What needs to be done
Each entry below is to be printed verbatim.

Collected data
—————

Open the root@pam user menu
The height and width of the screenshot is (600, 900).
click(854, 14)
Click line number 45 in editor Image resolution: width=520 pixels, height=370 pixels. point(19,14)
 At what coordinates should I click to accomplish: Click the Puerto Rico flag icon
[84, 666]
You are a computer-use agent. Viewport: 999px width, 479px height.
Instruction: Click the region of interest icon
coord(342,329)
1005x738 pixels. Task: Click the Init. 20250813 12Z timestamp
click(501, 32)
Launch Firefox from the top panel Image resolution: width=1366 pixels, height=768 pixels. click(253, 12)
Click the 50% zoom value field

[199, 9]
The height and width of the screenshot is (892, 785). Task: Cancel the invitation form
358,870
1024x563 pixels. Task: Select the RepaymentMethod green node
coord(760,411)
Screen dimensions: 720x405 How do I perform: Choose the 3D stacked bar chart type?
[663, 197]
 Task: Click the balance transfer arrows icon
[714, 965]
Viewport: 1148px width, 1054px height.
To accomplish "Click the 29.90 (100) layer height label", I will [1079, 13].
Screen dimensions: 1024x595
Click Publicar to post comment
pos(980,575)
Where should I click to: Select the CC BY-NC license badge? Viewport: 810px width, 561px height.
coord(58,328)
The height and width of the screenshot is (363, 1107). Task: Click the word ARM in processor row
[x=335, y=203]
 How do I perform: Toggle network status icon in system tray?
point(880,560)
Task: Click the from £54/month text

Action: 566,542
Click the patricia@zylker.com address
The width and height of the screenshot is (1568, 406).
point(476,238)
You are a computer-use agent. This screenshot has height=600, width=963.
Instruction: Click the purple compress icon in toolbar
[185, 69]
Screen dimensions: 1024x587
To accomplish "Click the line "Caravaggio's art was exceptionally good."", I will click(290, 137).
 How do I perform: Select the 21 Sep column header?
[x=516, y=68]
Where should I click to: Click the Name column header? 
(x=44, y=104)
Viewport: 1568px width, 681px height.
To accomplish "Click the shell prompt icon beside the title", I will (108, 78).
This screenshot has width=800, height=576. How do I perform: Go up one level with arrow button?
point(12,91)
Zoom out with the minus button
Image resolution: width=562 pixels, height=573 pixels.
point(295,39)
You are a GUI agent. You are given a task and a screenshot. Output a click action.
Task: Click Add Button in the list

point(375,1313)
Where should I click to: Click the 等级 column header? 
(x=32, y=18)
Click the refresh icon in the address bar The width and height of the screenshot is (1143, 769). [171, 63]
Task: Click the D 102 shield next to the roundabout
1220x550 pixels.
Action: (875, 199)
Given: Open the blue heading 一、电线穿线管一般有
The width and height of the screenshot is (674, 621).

—————

The completed task
Open the root@pam user menu
The height and width of the screenshot is (600, 900).
click(854, 14)
Click line number 45 in editor Image resolution: width=520 pixels, height=370 pixels. point(19,14)
 At what coordinates should I click to accomplish: Click the Puerto Rico flag icon
[84, 666]
You are a computer-use agent. Viewport: 999px width, 479px height.
Instruction: Click the region of interest icon
coord(342,329)
1005x738 pixels. Task: Click the Init. 20250813 12Z timestamp
click(501, 32)
Launch Firefox from the top panel Image resolution: width=1366 pixels, height=768 pixels. click(253, 12)
Click the 50% zoom value field

[199, 9]
The height and width of the screenshot is (892, 785). Task: Cancel the invitation form
358,870
1024x563 pixels. Task: Select the RepaymentMethod green node
coord(760,411)
Screen dimensions: 720x405 How do I perform: Choose the 3D stacked bar chart type?
[663, 197]
 Task: Click the balance transfer arrows icon
[714, 965]
Viewport: 1148px width, 1054px height.
To accomplish "Click the 29.90 (100) layer height label", I will [1079, 13].
Screen dimensions: 1024x595
Click Publicar to post comment
pos(980,575)
Where should I click to: Select the CC BY-NC license badge? Viewport: 810px width, 561px height.
coord(58,328)
The height and width of the screenshot is (363, 1107). Task: Click the word ARM in processor row
[x=335, y=203]
 How do I perform: Toggle network status icon in system tray?
point(880,560)
Task: Click the from £54/month text

Action: 566,542
Click the patricia@zylker.com address
The width and height of the screenshot is (1568, 406).
point(476,238)
You are a computer-use agent. This screenshot has height=600, width=963.
Instruction: Click the purple compress icon in toolbar
[185, 69]
Screen dimensions: 1024x587
To accomplish "Click the line "Caravaggio's art was exceptionally good."", I will click(290, 137).
 How do I perform: Select the 21 Sep column header?
[x=516, y=68]
Where should I click to: Click the Name column header? 
(x=44, y=104)
Viewport: 1568px width, 681px height.
To accomplish "Click the shell prompt icon beside the title", I will (108, 78).
This screenshot has width=800, height=576. How do I perform: Go up one level with arrow button?
point(12,91)
Zoom out with the minus button
Image resolution: width=562 pixels, height=573 pixels.
point(295,39)
You are a GUI agent. You are given a task and a screenshot. Output a click action.
Task: Click Add Button in the list

point(375,1313)
Where should I click to: Click the 等级 column header? 
(x=32, y=18)
Click the refresh icon in the address bar The width and height of the screenshot is (1143, 769). [171, 63]
Task: Click the D 102 shield next to the roundabout
1220x550 pixels.
Action: (875, 199)
Given: Open the blue heading 一、电线穿线管一般有
The width and height of the screenshot is (674, 621).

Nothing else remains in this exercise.